*** Opening Record set ***

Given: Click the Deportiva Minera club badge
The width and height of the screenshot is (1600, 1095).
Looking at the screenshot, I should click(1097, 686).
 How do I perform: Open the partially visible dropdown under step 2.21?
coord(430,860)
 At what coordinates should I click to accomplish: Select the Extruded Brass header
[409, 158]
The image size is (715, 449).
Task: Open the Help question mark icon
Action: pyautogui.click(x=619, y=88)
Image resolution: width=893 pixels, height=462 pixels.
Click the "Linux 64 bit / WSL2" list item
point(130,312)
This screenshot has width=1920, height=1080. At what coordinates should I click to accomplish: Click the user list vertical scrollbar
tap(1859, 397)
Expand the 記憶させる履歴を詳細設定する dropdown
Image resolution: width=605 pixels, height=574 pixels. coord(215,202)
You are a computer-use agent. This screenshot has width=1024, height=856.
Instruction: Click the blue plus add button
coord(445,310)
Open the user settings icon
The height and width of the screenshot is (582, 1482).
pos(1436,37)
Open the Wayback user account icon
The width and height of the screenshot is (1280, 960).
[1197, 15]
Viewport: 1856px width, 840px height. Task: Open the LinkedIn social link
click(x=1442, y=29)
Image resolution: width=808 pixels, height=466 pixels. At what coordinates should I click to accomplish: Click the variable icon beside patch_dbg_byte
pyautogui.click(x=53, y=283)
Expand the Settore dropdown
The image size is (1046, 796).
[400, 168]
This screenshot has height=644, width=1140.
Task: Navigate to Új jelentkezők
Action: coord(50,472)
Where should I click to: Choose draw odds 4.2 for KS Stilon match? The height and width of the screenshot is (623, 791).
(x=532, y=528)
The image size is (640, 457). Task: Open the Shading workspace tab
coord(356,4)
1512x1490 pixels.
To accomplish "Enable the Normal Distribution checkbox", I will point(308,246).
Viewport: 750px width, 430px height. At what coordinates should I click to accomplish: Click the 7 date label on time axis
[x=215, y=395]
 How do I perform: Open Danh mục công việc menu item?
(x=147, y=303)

*** Closing Record set ***

■ **What you are asked to do**: Write out exactly the lines from the line holding "How do I perform: Open Danh" through the last line of the data, and nothing besides those lines.

■ **Finished task**:
 How do I perform: Open Danh mục công việc menu item?
(x=147, y=303)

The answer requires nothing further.